Milanovic says Croatia not satisfied with, but accepts ICJ ruling

Croatian Prime Minister Zoran Milanovic on Tuesday expressed dissatisfaction with the International Court of Justice's (ICJ) ruling rejecting Croatia's genocide lawsuit against Serbia, but voiced satisfaction that the Serbian counter-suit was dismissed as well, underlining that the Croatian government would accept the ruling.

"We have done almost everything we could have in the past 15 years, we are not happy with the court's decision, but we accept it in a civilised manner," Milanovic told a news conference at the government headquarters after the ICJ announced its ruling.

Milanovic said the court did not find that genocide had been committed against the Croat population in the period from 1991 to 1995, but "it has established what we know definitely happened - grave war crimes and ethnic cleansing."

He said that the Serbian counter-suit "obviously had weaker grounds, which is why it ended up the way it did."

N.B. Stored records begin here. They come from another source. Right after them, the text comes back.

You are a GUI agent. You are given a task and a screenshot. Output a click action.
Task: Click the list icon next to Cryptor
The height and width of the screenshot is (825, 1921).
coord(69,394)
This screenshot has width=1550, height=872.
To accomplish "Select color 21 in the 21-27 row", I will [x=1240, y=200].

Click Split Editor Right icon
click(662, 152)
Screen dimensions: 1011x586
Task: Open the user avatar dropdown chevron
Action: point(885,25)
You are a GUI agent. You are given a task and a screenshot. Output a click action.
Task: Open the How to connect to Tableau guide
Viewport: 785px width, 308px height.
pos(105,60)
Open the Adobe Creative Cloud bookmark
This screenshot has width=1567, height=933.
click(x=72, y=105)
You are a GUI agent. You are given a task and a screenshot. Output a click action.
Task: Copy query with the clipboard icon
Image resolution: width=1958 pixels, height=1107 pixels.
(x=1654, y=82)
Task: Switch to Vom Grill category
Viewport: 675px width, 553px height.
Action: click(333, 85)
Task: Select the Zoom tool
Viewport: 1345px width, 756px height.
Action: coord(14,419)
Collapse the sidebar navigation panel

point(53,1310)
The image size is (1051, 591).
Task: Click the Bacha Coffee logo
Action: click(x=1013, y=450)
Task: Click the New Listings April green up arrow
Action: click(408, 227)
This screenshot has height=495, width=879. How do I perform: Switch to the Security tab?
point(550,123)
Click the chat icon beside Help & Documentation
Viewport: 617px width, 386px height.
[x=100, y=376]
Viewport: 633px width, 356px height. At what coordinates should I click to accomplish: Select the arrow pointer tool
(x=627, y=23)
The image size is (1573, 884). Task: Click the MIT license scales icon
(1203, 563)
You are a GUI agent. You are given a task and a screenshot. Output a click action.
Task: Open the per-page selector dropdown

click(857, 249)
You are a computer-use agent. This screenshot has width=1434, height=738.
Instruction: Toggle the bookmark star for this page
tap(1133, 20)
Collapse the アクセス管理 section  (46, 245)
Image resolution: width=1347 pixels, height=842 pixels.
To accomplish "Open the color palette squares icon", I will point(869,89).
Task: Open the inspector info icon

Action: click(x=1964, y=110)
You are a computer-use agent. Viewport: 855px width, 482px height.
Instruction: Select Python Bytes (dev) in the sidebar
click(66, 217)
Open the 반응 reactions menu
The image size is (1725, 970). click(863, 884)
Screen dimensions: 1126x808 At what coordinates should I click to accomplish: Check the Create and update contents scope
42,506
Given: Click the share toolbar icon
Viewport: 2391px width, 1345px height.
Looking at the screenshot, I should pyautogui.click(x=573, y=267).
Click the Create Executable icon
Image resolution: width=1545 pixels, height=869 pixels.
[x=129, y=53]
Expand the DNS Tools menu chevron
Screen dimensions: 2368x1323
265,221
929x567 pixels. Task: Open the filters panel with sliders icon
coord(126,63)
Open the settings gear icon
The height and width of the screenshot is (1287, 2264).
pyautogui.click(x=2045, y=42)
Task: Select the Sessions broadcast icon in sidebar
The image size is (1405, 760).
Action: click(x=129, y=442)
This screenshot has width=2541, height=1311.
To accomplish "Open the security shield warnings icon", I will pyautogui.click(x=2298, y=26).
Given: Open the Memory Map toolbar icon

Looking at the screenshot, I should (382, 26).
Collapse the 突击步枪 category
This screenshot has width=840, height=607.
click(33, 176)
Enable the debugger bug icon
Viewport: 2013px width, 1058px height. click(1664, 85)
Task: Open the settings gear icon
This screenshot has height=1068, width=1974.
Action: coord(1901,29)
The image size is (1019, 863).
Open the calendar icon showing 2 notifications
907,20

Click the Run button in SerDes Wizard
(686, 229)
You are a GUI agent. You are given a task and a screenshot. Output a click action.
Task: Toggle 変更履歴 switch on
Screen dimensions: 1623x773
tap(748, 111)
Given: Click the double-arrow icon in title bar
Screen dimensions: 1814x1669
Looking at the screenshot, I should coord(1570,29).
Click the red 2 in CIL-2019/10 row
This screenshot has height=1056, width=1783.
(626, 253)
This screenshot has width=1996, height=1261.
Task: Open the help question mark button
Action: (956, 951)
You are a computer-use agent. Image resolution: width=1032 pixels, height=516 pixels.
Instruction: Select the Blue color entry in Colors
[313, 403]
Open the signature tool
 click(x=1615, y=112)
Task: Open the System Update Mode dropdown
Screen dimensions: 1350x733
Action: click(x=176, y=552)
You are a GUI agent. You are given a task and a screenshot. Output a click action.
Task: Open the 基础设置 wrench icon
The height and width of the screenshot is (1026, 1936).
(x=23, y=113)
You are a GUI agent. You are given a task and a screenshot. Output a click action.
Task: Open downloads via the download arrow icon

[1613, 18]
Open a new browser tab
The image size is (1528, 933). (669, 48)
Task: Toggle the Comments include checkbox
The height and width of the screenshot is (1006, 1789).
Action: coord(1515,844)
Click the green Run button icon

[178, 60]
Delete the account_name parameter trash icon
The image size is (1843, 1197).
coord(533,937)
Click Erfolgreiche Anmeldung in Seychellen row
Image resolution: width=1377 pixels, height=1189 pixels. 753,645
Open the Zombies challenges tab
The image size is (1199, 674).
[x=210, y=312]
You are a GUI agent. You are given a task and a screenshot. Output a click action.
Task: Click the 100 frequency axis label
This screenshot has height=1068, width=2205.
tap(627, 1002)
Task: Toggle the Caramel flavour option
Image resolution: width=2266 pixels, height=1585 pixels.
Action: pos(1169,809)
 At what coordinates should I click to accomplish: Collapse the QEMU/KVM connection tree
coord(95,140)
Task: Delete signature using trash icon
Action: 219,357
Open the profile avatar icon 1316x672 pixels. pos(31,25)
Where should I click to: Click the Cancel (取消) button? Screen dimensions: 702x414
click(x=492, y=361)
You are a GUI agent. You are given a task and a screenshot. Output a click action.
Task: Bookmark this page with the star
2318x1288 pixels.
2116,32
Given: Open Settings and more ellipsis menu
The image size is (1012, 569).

"More than 20 years have passed, Croatia today is a member of the EU, it has won a war and it has the possibility to move forward and build the present and the future in the company of the world's most developed countries," Milanovic said.

We wish Serbia all the best in that sense, but Croatia will and cannot give up its demands for establishing the truth about its missing persons or the restitution of its cultural property, he said.

"That is our debt to the Croatian people and state and a moral obligation for every Croatian government," said Milanovic.